Britain has also been particularly hard hit by the energy crisis because the way energy prices are set makes us particularly vulnerable to rising gas costs. UK data may look worse than other countries because our national statisticians measure the output of utilities more accurately. Public sector productivity, incidentally, has plummeted in recent years, an internal failure that even the most fanatical rejoiner would be hard-pressed to attribute to Brexit.
Not that any of this matters to those who want to bring the UK back into Brussels’ orbit. They have become convinced that the only policy change that will impact the UK’s rate of economic growth is rejoining the single market and customs union. They have no answer when it is pointed out that the UK economy performed appallingly during the period when it was most closely aligned with that of the EU: between the financial crisis and Brexit. Theirs is an ideological belief that Britain is incapable of governing itself.

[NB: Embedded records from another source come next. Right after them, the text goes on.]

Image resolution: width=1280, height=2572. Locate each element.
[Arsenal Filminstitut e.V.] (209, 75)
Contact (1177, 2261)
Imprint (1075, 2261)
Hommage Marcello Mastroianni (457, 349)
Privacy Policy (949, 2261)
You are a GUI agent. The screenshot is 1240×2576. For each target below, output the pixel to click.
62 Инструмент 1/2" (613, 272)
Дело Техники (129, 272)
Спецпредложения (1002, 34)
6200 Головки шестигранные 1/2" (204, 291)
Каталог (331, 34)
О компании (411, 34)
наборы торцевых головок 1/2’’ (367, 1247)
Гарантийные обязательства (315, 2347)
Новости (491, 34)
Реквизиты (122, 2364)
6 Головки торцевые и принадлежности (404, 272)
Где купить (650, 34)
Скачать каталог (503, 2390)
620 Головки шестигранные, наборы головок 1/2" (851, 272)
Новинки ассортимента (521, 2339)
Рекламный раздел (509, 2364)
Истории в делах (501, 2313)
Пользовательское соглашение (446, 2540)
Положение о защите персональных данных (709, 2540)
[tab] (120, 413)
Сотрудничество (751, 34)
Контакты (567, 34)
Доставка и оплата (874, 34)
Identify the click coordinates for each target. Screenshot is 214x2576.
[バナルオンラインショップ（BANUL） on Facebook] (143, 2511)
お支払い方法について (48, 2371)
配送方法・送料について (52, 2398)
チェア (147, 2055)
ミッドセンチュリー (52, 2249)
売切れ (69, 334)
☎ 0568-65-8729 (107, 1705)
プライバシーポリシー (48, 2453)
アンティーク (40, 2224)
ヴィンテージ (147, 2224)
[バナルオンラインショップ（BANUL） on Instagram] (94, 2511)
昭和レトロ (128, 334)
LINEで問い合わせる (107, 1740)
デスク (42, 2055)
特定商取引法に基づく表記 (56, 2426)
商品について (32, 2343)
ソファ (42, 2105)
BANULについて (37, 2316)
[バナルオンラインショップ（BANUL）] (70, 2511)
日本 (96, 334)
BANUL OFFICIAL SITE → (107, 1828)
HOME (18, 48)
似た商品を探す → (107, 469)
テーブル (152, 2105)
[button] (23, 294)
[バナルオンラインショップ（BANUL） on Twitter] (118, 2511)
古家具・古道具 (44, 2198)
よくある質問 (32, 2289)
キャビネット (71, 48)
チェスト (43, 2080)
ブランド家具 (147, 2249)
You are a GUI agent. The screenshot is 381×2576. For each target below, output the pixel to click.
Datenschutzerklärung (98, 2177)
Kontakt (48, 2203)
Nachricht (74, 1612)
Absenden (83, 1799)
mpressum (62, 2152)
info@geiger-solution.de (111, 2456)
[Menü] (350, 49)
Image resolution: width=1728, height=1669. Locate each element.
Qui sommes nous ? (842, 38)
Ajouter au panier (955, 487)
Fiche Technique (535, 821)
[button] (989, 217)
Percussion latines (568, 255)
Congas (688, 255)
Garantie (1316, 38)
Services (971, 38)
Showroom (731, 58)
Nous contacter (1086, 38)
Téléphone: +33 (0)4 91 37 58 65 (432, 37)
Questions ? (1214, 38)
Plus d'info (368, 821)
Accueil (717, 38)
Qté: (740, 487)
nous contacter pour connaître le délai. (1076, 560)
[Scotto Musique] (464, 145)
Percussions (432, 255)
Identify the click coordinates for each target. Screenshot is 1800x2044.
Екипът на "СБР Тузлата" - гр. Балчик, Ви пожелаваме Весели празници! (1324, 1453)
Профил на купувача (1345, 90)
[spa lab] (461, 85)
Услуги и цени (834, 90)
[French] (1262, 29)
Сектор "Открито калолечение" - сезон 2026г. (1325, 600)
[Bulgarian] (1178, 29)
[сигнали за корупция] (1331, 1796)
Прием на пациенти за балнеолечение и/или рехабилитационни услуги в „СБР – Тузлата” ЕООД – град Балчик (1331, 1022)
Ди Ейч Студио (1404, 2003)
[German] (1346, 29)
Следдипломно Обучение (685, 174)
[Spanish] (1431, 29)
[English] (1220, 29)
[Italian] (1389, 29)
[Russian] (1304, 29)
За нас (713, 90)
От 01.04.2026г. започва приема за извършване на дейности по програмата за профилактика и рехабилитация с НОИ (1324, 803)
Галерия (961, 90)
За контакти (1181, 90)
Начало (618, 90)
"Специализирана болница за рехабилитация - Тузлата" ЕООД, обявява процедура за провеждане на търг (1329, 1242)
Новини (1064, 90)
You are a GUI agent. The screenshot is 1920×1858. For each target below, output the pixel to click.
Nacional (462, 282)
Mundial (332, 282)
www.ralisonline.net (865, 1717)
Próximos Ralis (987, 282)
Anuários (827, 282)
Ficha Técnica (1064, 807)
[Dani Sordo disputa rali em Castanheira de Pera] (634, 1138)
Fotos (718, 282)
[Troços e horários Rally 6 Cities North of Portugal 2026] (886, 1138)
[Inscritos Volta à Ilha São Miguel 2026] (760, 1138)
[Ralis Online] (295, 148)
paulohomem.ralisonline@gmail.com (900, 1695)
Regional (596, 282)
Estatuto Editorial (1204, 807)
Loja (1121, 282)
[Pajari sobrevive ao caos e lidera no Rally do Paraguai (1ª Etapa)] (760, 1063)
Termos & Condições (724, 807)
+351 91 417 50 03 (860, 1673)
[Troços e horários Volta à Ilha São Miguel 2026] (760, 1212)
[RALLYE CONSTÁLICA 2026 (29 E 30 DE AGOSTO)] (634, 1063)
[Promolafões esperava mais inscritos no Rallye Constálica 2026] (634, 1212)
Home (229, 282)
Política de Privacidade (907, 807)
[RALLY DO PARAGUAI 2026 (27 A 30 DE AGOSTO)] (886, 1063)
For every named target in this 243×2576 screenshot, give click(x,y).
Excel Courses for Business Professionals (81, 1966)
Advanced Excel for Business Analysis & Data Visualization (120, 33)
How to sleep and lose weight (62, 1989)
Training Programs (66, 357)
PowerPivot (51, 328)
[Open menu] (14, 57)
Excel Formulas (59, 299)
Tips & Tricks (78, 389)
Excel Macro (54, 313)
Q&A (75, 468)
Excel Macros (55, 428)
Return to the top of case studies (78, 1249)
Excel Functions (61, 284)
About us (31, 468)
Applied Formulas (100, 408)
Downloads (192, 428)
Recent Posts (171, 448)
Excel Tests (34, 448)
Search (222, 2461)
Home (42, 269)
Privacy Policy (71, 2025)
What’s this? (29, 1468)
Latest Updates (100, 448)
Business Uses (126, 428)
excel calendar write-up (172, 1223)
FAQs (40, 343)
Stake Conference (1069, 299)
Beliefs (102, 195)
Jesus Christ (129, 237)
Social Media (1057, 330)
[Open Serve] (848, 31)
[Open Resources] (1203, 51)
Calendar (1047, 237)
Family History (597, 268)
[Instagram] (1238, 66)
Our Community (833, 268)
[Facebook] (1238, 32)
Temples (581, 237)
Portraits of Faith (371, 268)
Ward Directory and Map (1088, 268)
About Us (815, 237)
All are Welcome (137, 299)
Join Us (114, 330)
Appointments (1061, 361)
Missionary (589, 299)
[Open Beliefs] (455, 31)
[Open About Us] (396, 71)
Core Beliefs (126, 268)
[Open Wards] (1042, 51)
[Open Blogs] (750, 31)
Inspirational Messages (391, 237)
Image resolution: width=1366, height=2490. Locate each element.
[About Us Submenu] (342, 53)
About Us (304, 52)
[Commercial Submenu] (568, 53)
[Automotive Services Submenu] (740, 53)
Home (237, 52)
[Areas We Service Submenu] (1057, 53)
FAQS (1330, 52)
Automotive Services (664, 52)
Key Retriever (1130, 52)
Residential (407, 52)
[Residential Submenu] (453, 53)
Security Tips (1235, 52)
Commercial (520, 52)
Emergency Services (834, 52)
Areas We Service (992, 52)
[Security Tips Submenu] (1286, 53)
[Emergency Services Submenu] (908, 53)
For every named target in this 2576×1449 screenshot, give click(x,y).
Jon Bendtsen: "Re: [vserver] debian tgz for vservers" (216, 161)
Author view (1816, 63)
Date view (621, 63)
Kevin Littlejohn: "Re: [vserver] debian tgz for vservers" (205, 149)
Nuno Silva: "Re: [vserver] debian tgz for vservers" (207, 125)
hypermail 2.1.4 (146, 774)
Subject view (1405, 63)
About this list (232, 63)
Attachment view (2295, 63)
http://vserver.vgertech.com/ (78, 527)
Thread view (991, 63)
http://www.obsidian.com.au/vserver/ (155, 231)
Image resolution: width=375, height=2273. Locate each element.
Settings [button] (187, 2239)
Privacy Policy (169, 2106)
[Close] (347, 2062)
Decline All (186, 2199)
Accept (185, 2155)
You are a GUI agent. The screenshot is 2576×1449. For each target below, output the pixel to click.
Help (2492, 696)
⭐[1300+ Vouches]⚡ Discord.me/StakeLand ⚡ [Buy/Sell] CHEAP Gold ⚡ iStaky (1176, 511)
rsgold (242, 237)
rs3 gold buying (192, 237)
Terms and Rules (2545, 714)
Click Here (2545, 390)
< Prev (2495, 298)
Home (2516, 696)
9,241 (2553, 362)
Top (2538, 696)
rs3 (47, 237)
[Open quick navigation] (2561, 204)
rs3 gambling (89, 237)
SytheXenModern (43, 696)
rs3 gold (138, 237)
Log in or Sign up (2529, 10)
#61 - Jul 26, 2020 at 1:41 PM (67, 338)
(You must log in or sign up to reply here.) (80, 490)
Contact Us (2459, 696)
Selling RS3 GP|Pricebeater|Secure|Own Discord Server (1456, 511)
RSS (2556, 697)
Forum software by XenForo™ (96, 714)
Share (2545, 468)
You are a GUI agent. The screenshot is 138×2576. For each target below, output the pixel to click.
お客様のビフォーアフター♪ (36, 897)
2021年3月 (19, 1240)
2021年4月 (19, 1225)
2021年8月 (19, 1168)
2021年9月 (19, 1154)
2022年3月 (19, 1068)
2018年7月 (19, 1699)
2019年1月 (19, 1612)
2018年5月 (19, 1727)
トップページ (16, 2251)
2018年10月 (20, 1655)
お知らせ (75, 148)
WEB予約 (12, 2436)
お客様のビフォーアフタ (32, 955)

So they are not interested in promoting policies that can offset any short-term economic costs of leaving the EU, especially the consequences of Brussels’ ultra-protectionist trade restrictions. There was nothing inevitable about the barriers the Eurocrats decided to erect to trade with Britain, their biggest export market, despite all their pious talk about protecting the “integrity” of the single market. They rejected perfectly sensible proposals for mutual recognition of standards and regulations, in part because they were determined to punish the UK for daring to break away.
Knowing that this was always going to be the attitude of Brussels, British governments should have spent the last seven years pursuing massive pro-growth changes in domestic policy – across taxation, regulation, welfare and even monetary policy – in order to radically improve the country’s competitiveness situation. Instead, they’ve gone in the opposite direction, most recently with the ridiculous decision to raise the corporate tax rate, which is extremely unlikely to raise the amounts of money the Treasury believes as it drives business and investment overseas.
Should the Conservative Party lose the next general election, as everyone – including the Government – seem resigned, it will not only be replaced by a party even more inclined to levy harmful new taxes on innovation, labor and business, but whose commitment to outside the EU it is very doubtful. The Brexit dream is squandered and time is running out to save it from extinction forever.